→ **Aim of the task**:
Go through the entries one line at a time, and gather every line that has the word "computer".

(Dataset entries)

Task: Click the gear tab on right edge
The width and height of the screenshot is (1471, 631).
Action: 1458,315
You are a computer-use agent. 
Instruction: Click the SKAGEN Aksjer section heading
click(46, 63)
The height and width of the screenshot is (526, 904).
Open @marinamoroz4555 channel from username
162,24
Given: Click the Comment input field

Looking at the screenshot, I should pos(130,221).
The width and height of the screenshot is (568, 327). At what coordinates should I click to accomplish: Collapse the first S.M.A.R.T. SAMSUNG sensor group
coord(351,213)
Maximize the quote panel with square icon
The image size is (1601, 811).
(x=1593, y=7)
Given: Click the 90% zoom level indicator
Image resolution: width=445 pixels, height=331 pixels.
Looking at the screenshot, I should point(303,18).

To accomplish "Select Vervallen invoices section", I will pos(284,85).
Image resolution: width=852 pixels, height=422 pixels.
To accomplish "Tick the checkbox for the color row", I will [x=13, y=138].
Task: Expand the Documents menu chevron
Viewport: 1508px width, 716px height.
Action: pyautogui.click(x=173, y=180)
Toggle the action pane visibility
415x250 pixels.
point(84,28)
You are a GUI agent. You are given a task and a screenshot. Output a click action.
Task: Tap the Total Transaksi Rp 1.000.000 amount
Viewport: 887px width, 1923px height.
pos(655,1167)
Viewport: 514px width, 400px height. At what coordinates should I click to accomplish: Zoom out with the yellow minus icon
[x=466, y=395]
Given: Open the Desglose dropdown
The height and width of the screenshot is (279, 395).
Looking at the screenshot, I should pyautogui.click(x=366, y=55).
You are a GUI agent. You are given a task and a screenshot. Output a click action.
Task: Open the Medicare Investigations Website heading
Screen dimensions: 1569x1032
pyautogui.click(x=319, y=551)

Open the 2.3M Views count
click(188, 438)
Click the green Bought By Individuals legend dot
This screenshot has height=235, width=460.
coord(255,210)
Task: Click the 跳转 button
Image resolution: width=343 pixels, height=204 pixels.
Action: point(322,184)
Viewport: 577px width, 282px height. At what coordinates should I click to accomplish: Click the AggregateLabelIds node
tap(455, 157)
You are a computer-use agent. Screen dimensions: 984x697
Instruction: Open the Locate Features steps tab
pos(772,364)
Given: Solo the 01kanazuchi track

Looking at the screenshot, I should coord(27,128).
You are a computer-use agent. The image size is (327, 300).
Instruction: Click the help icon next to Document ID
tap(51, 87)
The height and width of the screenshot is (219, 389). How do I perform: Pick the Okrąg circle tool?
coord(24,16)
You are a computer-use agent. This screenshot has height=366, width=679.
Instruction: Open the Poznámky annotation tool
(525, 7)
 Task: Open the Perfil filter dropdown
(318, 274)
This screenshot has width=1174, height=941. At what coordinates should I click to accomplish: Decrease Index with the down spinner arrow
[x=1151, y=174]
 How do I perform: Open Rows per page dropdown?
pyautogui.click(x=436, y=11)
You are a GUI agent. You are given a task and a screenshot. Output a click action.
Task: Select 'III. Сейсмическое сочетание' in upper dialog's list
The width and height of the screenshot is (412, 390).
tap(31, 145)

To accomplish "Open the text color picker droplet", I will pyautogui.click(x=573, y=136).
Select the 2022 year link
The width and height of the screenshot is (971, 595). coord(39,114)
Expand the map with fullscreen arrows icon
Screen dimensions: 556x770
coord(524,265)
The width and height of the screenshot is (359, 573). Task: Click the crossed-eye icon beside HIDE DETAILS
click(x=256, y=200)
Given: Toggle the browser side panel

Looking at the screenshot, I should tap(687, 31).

(End Dataset entries)

→ **Expected output**:
You are a computer-use agent. 
You are a computer-use agent. Screen dimensions: 984x697
You are a computer-use agent. The image size is (327, 300).
You are a computer-use agent. This screenshot has height=366, width=679.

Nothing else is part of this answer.